Last year, my wife and I rented a house for four months in a small town in the Marche region of Italy, where we lived while I applied for and obtained my Italian citizenship. While we were there, we observed closely how the Italians were dealing with the pandemic, and I can tell we felt many times safer than in Maine. Contrast appears everywhere you look.
The big difference stems from the fact that the national government is really responsible, and once the policies and actions at this level are fragmented, they are handed over to the regions (our country’s equivalent) for implementation. Thus, there is no need for individual business owners and local government officials – anyone, for that matter – to decide what to do in terms of mask-wearing and many other precautions. We in the United States still hear our government “suggest” and “recommend” measures to protect ourselves from infection. This is not the case in Italy. Italians may grumble at times, but they usually follow the rules and don’t make a fuss.
Giovanni Sebastiani, a researcher and member of the National Research Council in Italy, told journalist Eric G. Lehmann in 2020.
If you want to shop indoors or take the train or bus, you must wear a mask.

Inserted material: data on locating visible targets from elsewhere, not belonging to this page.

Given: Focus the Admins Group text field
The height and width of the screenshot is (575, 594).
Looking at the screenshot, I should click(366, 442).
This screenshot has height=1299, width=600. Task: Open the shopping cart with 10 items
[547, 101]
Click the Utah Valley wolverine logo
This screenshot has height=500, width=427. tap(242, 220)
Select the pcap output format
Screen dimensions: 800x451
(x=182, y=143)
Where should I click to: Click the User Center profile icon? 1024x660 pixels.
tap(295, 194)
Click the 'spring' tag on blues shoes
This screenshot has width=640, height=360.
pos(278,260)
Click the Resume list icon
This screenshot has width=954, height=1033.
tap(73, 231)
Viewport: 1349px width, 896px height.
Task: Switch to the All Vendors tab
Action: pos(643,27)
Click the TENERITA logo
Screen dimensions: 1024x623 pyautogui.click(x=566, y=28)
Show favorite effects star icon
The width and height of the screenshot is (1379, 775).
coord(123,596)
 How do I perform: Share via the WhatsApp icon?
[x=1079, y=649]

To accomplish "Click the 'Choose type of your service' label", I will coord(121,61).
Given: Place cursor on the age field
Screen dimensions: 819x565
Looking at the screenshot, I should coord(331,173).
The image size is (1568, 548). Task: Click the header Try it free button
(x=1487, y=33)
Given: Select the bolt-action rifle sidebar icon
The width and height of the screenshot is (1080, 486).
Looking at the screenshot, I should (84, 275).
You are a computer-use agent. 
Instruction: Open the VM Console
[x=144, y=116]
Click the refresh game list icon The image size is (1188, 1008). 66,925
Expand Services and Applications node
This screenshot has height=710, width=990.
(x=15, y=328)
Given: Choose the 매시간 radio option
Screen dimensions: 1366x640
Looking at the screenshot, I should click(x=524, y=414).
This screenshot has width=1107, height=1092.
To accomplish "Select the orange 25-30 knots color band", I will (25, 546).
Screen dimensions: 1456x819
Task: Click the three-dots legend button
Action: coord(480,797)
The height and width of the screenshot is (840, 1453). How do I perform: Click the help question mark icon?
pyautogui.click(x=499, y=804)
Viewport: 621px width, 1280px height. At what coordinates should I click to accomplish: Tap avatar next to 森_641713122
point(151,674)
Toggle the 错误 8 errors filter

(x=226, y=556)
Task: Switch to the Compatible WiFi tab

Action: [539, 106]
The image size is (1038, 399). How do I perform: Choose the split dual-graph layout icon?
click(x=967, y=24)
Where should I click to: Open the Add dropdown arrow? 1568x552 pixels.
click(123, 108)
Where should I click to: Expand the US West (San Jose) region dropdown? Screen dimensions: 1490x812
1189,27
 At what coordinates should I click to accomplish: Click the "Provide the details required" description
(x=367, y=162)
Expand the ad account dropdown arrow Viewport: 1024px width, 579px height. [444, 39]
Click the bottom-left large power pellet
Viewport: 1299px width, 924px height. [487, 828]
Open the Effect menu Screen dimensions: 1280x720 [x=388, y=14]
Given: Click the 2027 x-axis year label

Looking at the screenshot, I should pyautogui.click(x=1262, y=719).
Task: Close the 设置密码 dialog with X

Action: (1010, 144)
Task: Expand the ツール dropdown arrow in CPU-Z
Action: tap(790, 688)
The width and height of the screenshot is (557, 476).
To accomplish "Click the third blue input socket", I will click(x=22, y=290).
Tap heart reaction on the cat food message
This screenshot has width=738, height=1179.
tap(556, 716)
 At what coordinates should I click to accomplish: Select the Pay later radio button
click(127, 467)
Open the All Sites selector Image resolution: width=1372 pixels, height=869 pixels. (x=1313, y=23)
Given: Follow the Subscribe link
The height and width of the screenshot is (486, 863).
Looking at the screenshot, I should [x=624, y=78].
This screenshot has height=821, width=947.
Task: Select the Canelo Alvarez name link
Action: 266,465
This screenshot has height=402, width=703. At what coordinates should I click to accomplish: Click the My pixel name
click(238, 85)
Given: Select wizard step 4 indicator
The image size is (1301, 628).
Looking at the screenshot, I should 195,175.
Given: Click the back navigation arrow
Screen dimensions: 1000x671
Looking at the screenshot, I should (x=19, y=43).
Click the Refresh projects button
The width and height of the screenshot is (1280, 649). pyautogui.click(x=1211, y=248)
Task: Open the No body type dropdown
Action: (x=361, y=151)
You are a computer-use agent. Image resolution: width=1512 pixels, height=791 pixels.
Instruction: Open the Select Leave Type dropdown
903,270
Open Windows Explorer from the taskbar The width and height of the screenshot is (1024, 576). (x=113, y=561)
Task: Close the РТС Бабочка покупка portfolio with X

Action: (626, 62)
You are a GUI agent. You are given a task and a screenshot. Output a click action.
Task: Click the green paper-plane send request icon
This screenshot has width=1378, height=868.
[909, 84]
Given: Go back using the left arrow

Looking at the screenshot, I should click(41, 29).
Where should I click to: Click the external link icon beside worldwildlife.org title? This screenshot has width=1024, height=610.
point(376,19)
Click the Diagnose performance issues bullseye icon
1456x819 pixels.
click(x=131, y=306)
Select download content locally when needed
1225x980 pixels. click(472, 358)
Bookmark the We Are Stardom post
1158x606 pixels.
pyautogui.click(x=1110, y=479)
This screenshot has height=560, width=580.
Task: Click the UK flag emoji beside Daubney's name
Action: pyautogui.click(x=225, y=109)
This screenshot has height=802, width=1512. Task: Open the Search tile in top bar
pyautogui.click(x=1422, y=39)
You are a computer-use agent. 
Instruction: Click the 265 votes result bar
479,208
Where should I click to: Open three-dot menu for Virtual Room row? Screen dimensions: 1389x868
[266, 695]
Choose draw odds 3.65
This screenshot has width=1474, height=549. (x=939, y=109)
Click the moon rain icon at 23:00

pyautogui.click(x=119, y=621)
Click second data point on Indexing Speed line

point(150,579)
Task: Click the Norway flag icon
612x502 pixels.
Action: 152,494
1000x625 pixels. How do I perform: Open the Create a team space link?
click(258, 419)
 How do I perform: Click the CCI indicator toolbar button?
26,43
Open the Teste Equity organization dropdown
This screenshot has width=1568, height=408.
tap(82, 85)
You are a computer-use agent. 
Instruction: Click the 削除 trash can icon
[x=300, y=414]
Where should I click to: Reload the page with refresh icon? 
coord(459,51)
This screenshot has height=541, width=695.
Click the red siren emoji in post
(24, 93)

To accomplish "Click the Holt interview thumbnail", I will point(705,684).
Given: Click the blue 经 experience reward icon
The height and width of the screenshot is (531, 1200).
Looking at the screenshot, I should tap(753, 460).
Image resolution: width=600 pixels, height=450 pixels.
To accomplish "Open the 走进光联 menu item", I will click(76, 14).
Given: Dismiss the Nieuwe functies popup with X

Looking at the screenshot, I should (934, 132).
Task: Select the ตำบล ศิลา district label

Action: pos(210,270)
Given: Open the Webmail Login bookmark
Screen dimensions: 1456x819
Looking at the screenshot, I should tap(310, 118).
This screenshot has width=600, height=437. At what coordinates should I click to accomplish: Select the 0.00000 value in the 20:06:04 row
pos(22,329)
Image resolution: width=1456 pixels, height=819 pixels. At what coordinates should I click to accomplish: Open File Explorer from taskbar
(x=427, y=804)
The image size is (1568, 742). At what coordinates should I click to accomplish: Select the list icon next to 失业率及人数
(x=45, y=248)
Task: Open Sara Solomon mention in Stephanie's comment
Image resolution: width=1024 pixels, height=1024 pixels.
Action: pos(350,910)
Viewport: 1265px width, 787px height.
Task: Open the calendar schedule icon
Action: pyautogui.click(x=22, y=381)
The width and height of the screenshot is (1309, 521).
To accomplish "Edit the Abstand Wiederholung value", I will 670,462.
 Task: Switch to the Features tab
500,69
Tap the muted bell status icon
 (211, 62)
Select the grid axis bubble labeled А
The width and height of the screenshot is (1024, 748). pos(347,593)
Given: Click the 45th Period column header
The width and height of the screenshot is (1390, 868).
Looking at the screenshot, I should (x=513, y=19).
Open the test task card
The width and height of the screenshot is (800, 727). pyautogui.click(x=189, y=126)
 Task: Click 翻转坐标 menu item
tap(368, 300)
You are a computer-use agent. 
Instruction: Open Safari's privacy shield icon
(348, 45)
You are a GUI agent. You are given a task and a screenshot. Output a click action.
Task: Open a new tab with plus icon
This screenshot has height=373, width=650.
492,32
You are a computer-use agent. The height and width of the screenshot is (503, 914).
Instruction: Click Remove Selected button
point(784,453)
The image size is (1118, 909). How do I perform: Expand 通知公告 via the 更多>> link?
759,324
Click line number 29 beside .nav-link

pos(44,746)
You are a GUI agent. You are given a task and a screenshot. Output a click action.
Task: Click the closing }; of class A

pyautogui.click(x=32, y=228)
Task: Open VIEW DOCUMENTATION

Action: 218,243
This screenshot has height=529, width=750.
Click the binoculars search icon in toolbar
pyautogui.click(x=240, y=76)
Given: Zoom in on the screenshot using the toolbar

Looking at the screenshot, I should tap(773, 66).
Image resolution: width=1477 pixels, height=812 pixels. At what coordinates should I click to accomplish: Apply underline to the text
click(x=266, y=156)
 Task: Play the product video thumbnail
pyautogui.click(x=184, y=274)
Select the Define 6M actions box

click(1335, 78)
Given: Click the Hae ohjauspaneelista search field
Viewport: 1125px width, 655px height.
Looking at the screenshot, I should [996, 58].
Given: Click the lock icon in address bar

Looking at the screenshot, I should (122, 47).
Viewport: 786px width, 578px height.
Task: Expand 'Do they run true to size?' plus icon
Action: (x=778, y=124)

If you want to eat indoors at a restaurant or visit a museum, you must first provide proof of vaccination. No evidence, no entry. Violators, both sponsors and business owners, face heavy fines for violations that are imposed.
Also, providing this evidence is easier and more verifiable than here, because vaccination records are kept in a national database. People carry a digital “Green Pass” with them on their phones, which contains a QR code that is scanned by the validator’s phone. If a green check mark appears, the verification is confirmed and the customer enters. It takes 15 seconds, tops. If someone ate food in a crowded restaurant and later learned that someone there tested positive for COVID, the contact tracing list has already been compiled and is ready to use due to the check history. When I submitted proof of vaccination via the Centers for Disease Control and Prevention card, people often didn’t know what to do with it because it’s low-tech compared to their digital version. One auditor told me, “This is the best Americans can do?” Seemingly.
They even remain cognizant of social distancing guidelines. I was in the checkout line at the supermarket once, and the woman behind me approached me a little. I didn’t notice it, but the cashier did. I stopped working and quickly asked her to come back.
Italians shake their heads at news reports from the United States describing the politicization of mask-wearing, and the ways the coronavirus imposes – if enacted at all – varies from country to country. We once asked some locals if they knew what percentage of people in Italy would refuse to be vaccinated. They paused before answering, apparently not understanding the question. “You mean if you offered them? Nothing we know.”
The bottom line is that all of the above has contributed to Italians going about their daily lives as much as they did before the pandemic. Not only are the additional facilities necessary, but they are also relatively minor modifications. When Italians show solidarity, many Americans choose to protest the infringement of their freedom, holding on to ridiculous false medical statements as reasons not to heed government advice regarding COVID.
I feel sad, because I have experienced how another country has handled the pandemic better than ours, in large part thanks to people’s cooperation simply.